Homebuilders are a buy, according to a chorus of analysts.
That may seem surprising, and even counter-intuitive given slowing U.S. economic growth, but lower mortgage rates, improving affordability, and seasonal trends are all giving homebuilders a boost.
Combined sales of new and previously-owned homes peaked in late 2017 and flat-lined for the following 18 months. New construction wasn’t making much progress, either, as reported by MarketWatch calling the top of the housing cycle in 2018.
It may now be time to revise that earlier thesis, particularly given a strong seasonal pattern in builder stock prices identified by several analysts.
“We see multiple catalysts for order growth and rising demand,” said Wedbush analyst Jay McCanless on Thursday, upgrading his price targets across the universe of builder stocks he covers.

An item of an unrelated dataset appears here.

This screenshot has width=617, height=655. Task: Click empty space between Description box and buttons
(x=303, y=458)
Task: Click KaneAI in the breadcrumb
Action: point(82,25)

McCanless thinks housing market conditions are improving for builders – itself a surprising notion so late in any economic cycle that’s showing increasing signs of slowing – but he also sees upside to the coming earnings season.
Separately, as MarketWatch reported several days ago, Bespoke Investment Group told clients that “housing market momentum is likely to continue,” based on metrics like mortgage applications.
Finally, analysts at Fundstrat published a research report Friday demonstrating the calendar effects that make the builders favorable right now.
The supportive conditions McCanless notes include lower mortgage rates, which are helping boost affordability. So is the slowing pace of home price gains and a resilient job market.
So far this year, builders have broken ground on more new single-family houses, which are almost all built for purchase, not rent, as shown in the chart below.
That’s all great for the housing market writ large, but it’s the builder’s business models that make them a buy, rather than other types of housing plays, McCanless said.
Companies like D.R. Horton inc. DHI, +0.90% have pivoted to more affordable products, something housing market analysts – and customers – have clamored for.
We’re about to enter what Fundstrat analyst Thomas J. Lee calls the “Golden” six-month stretch. Since 1999, he wrote, builder stocks have generally hit bottom around the end of October and then risen, on average, 18.3% through the end of April, outpacing the S&P 500 SPX, -0.39% .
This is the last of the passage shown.